The legal case required hearings in both the Queensland courts and the High Court in Canberra. For an outsider, the process appears to follow generic lines in that a ‘good result’ is more likely to be achieved at national/federal level rather than locally. Koiki had several problems as a young man in Queensland, including paternalistic but highly exploitative relationships with white employers, direct racism in the form of a colour bar (operating much as it did in the UK in the 1950s and in many British colonial territories) and further isolation as a Torres Strait Islander because he didn’t share language, culture or history with the indigenous peoples of Northern Queensland. Bonita Mabo was herself from a bi-racial background with ancestors who were coerced in a form of indentured labour from the Vanuatu group of islands to work in the Queensland sugar cane fields.

Getting to court

Because this film was a ‘telemovie’ it hasn’t been reviewed in the same way as international cinema features.
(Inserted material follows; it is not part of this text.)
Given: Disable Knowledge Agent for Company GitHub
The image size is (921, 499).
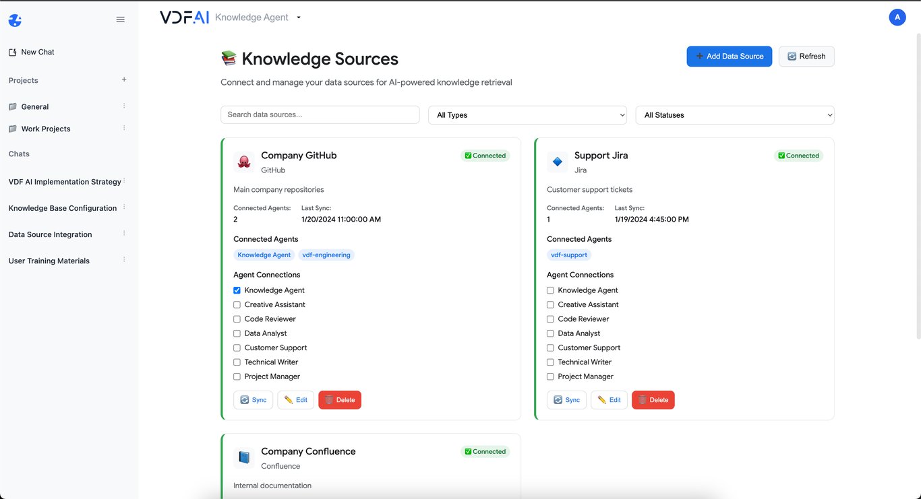Looking at the screenshot, I should click(237, 290).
IMDb carries only a World Socialist Website piece which has some good points to make but is very negative about the political importance of the film. Scanning reviews available from Australian media sites, it is apparent that the film was a political football at the time. The Australian, a Murdoch News Corp right-wing paper, claimed the broadcast was a ratings flop. It hides behind pay-walls like Murdoch’s UK broadsheet so I don’t know what this claim means. Other reports are more welcoming and more appreciative. Viewing the film and its context from a UK perspective is difficult because of lack of sufficient knowledge of Australian politics. I do remember the reputation of Queensland politics and racism back in the 1980s but I don’t know enough to follow all the arguments. Mabo is a ‘well-made’ mainstream TV movie. The script by Sue Smith, direction by Rachel Perkins and outstanding central performances by the two leads create a very watchable film that tells an important story. I haven’t mentioned the relatively starry cast of white actors who portray the lawyers and some of the employers and political figures but they also contribute to the quality of the storytelling. On the weekend when #BlackLivesMatter activists in the UK dumped a statue of a notorious British slave trader into the Bristol dock it was sobering to learn more about the history of racist exploitation in Australia.

A great victory image with Bonita and her eldest son

I can’t find Mabo on any UK streaming sites but Amazon UK are selling a Region 4 Australian DVD. There is also a film called Mabo – Life of an Island Man which I haven’t seen, but this is unavailable on Amazon. The Blackfella Films website lists other film titles made by Rachel Perkins’ company.